The UN Intergovernmental Panel for Climate Change (IPCC) publishes a report linking human action to global warming. The European Investment Bank (EIB) issues the first green bond dedicating the proceeds to renewable energy.

2008

The World Bank issues its first green bond in partnership with SEB and selected Swedish pension funds, recognizing the risk posed by climate change.

2013

The first ever green bond by a municipality is issued by SEB together with the City of Gothenburg and the world’s first green corporate bond is issued by Swedish real estate Vasakronan.

2014

The first ever green bond is issued by a government agency, Export-Import Bank of Korea.
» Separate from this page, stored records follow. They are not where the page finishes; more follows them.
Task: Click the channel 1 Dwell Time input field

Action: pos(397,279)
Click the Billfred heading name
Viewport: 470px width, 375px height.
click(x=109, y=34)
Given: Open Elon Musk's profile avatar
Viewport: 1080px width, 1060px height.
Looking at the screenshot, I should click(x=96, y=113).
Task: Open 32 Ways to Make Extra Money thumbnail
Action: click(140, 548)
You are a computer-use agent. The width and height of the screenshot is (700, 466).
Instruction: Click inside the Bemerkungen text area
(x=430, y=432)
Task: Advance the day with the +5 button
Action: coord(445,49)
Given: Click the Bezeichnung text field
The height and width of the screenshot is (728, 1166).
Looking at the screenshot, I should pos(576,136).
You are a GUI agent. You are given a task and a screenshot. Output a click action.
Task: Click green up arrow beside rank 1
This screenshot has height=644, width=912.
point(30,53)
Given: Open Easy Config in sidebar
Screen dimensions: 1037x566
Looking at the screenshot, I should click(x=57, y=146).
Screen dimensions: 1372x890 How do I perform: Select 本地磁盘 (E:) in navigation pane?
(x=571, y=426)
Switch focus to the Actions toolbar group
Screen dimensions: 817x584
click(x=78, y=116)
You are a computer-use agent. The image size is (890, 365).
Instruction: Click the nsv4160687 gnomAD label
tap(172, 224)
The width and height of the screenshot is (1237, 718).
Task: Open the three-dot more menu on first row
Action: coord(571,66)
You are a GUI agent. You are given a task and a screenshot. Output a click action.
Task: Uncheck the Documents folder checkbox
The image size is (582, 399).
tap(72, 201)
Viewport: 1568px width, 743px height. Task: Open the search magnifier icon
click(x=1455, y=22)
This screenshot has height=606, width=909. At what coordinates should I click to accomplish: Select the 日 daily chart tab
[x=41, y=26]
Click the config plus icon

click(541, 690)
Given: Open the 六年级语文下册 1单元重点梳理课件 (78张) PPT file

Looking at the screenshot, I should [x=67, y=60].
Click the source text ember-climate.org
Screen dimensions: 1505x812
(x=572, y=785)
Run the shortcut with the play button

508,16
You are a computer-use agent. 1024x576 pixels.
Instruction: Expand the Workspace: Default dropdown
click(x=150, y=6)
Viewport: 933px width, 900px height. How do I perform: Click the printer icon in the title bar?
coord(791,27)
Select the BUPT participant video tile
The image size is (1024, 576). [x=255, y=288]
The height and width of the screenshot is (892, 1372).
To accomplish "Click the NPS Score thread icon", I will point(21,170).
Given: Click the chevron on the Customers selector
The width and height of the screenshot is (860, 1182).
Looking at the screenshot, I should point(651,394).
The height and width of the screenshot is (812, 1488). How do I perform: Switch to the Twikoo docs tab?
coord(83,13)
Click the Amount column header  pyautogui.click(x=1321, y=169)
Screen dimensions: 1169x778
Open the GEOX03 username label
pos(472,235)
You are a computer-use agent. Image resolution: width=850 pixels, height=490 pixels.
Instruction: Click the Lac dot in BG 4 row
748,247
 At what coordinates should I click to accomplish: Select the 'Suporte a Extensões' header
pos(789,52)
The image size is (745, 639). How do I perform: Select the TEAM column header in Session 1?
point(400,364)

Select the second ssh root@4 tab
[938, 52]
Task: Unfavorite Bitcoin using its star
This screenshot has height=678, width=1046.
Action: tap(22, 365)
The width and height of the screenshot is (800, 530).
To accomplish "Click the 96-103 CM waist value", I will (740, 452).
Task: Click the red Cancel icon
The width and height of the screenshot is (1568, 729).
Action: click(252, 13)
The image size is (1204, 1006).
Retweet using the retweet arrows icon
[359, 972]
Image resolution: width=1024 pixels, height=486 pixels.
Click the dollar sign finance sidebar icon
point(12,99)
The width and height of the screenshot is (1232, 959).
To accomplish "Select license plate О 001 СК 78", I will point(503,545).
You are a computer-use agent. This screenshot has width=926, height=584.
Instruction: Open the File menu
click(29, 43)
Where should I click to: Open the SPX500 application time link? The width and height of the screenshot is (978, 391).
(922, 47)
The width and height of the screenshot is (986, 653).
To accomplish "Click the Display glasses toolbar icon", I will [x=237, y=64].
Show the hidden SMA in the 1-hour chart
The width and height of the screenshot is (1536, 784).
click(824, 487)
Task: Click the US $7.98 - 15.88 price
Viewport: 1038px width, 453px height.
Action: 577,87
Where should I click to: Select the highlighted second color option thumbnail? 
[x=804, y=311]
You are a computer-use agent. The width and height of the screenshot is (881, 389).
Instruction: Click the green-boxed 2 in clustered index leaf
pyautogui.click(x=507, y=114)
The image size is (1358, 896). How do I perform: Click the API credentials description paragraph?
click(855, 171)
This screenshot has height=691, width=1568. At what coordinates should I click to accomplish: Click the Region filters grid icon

International Capital Market Association (ICMA) publishes the Green Bond Principles.

2020

Ecuador issues the world's first sovereign social bond, with the support of the Inter-American Development Bank (IDB).

2021

The European Commission launches the EU Taxonomy for sustainable activities (a classification system to help investors understand whether an economic activity is environmentally sustainable) and the voluntary EU Green Bond Standard.

2022

The labelled Bond market is worth more than USD 1 trillion with the sustainable finance market expanding to Social Bonds, Sustainability Bonds, Sustainability-Linked Bonds, Green loans, and Sustainability-linked loans.